DATA FOR THIS TASK Block Start

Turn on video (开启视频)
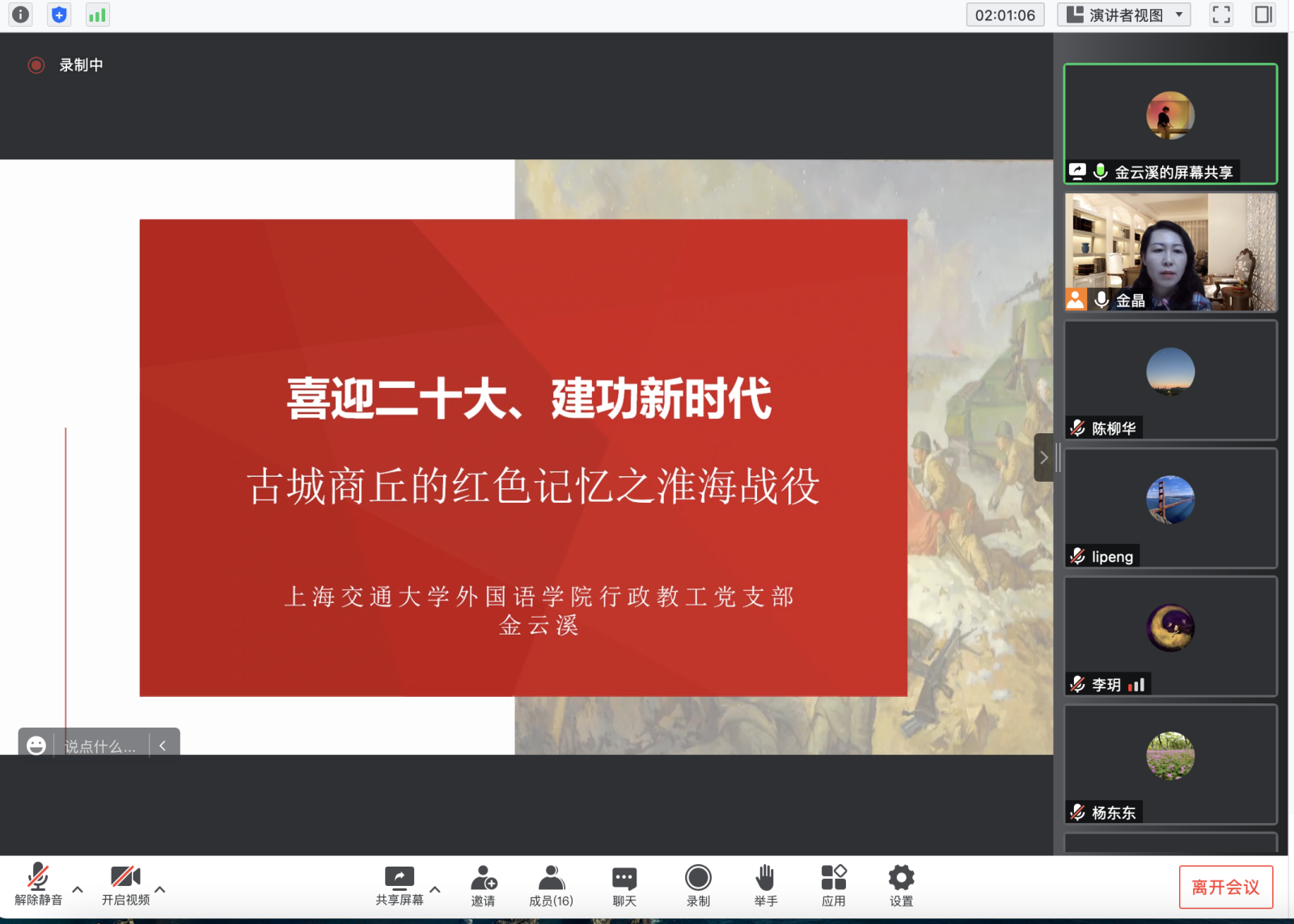 click(x=125, y=884)

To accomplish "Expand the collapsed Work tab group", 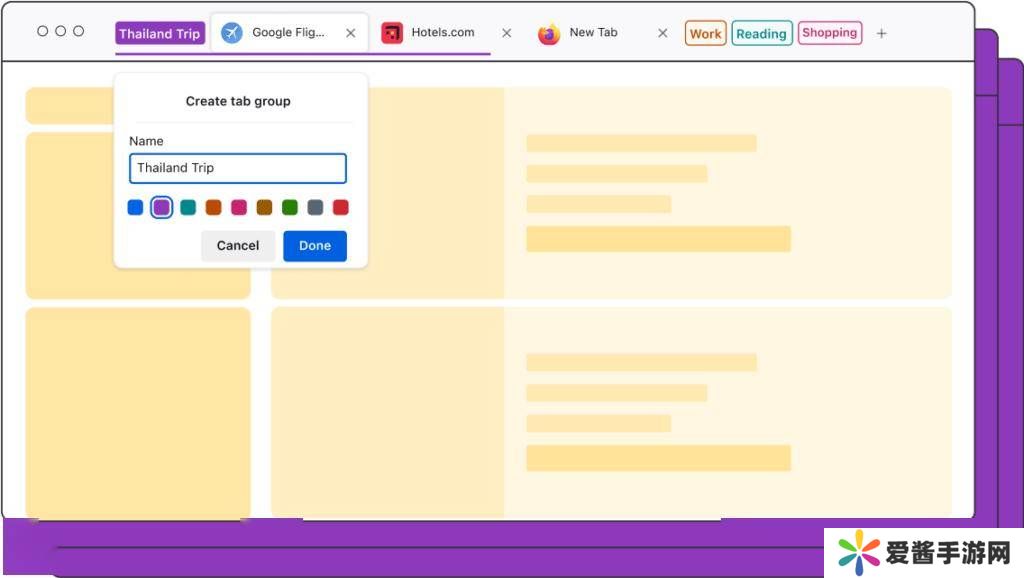I will (705, 34).
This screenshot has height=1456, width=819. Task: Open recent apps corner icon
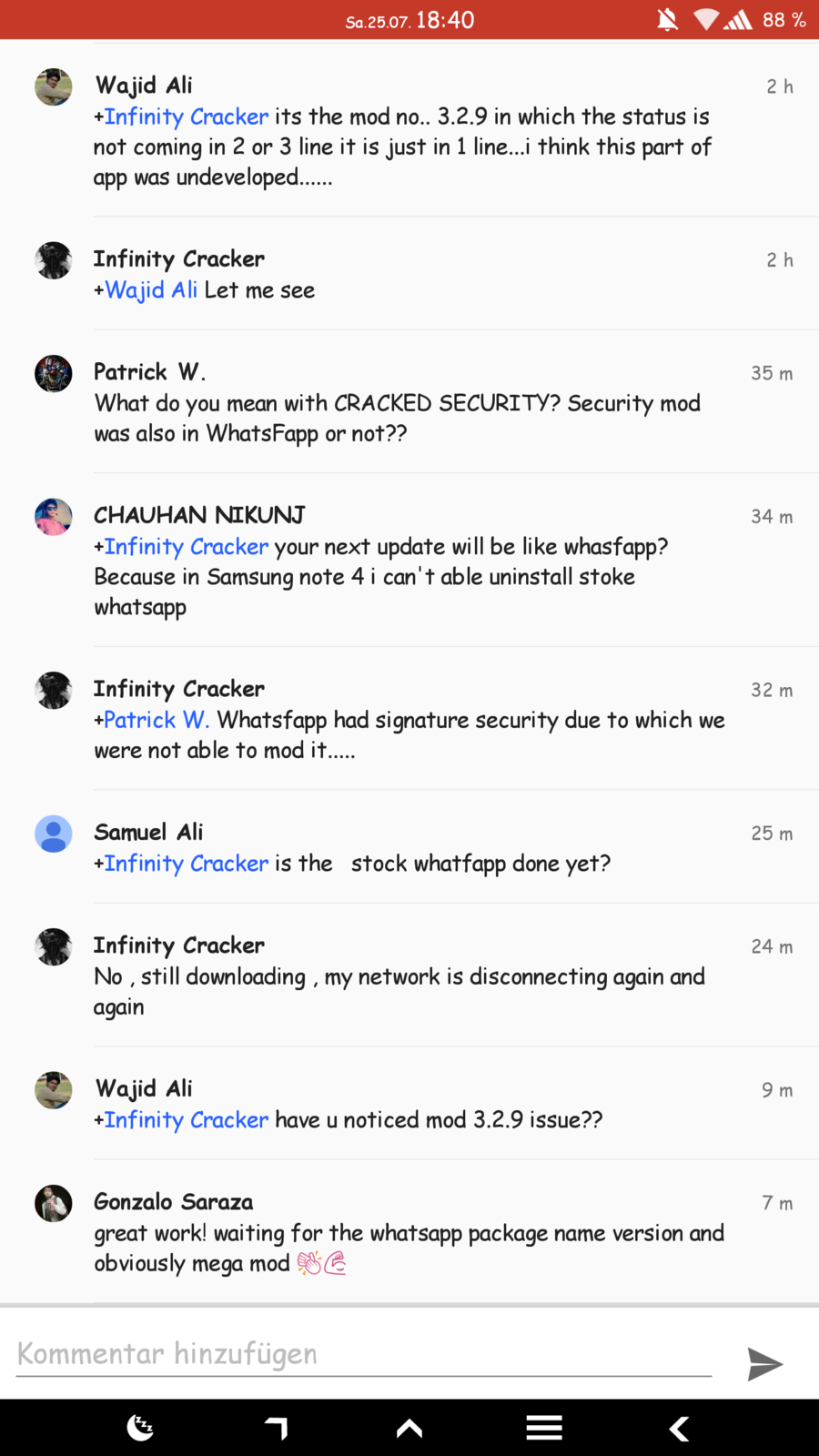coord(277,1429)
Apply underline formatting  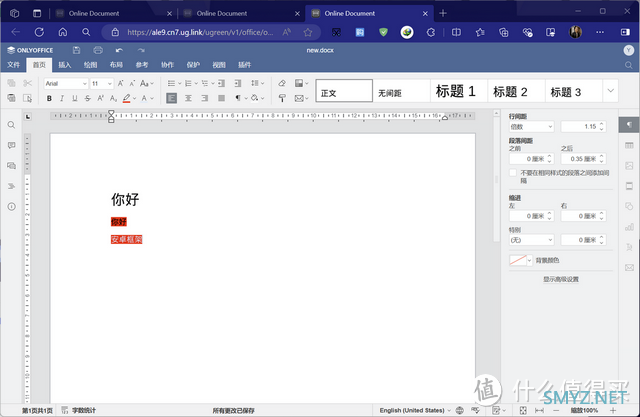click(76, 99)
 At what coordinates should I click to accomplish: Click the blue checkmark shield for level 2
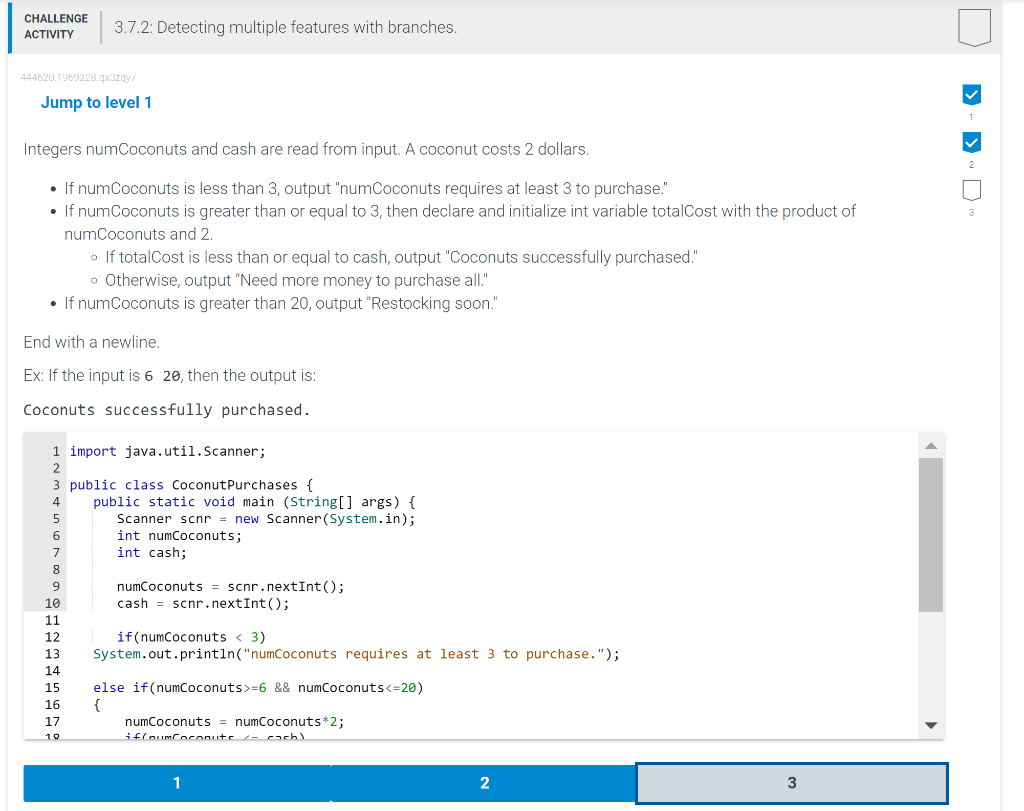pos(971,143)
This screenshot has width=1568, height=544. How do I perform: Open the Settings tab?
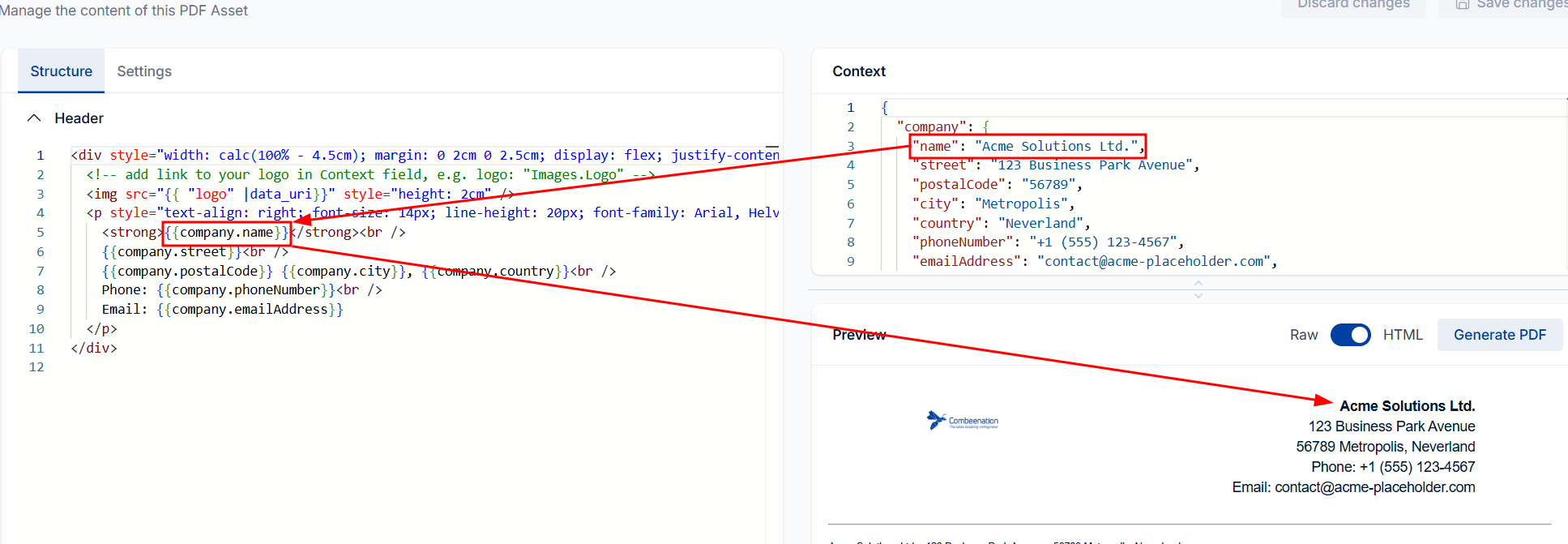click(144, 71)
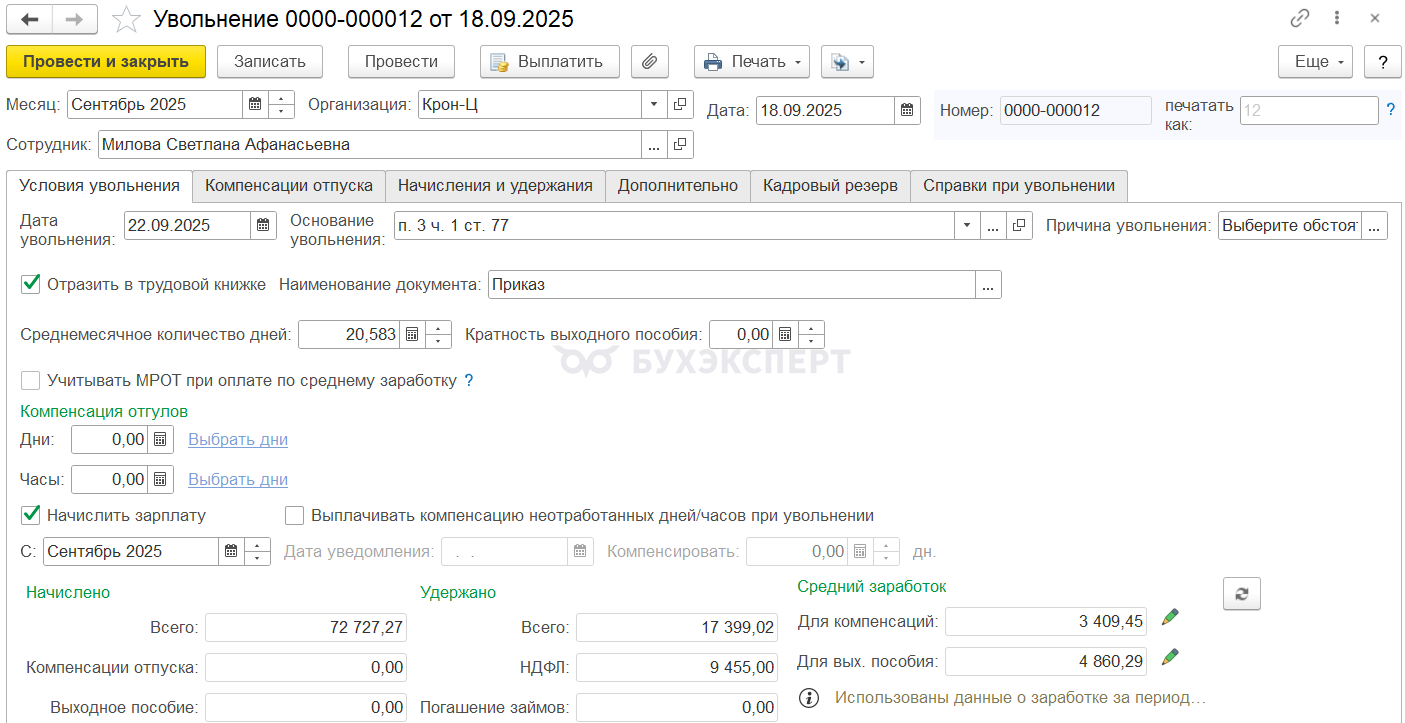Expand the Организация dropdown list
The height and width of the screenshot is (723, 1405).
[x=654, y=104]
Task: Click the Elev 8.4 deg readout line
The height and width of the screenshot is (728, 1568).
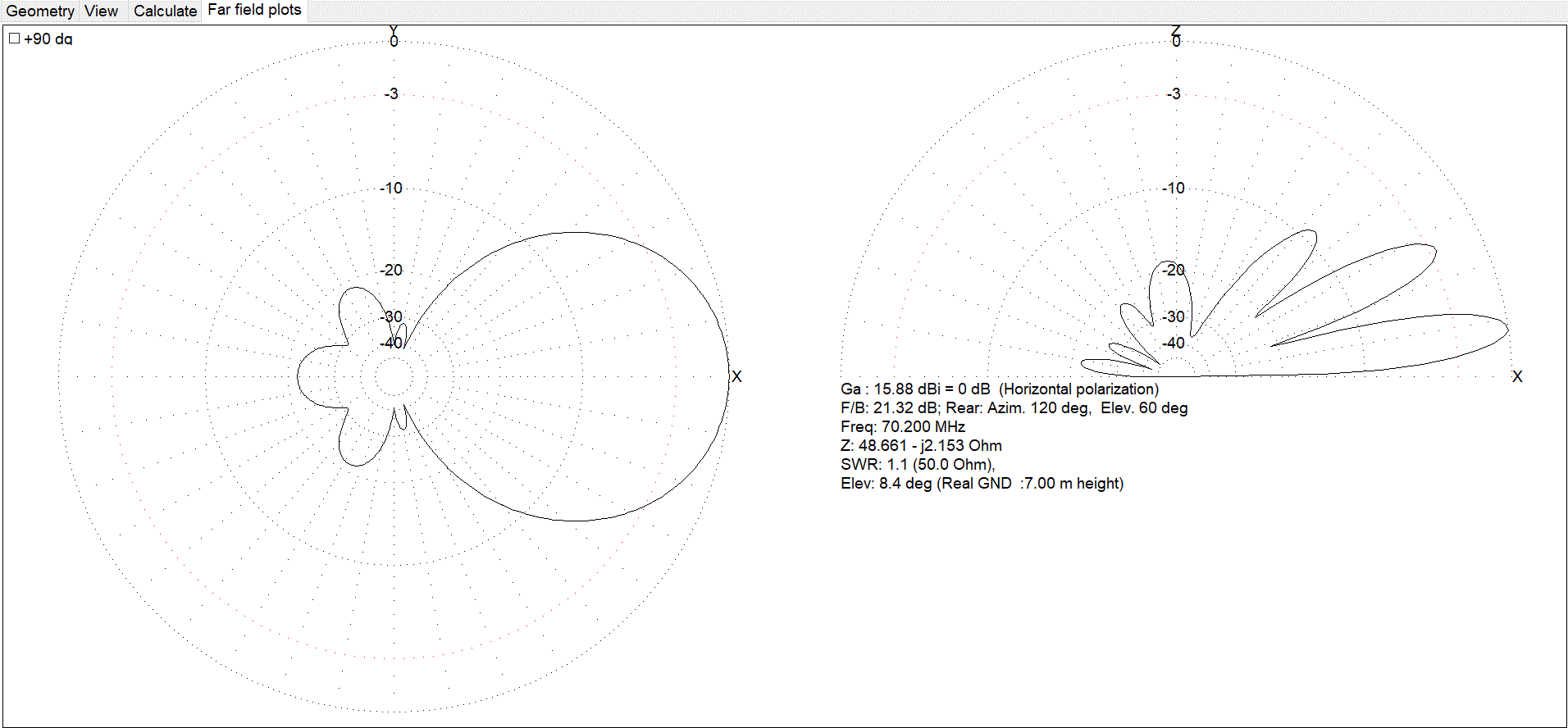Action: tap(982, 484)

DATA FOR THIS TASK Block End

TASK REQUIREMENTS: Only the lines from the one that holds "This screenshot has width=1568, height=544." through the end of the records above should be printed again, exactly as they are. Leave out the pictures.

ANSWER SPACE:
This screenshot has width=1568, height=544. How do I perform: Open the Settings tab?
click(144, 71)
Expand the Организация dropdown list
The height and width of the screenshot is (723, 1405).
[x=654, y=104]
Task: Click the Elev 8.4 deg readout line
The height and width of the screenshot is (728, 1568).
Action: tap(982, 484)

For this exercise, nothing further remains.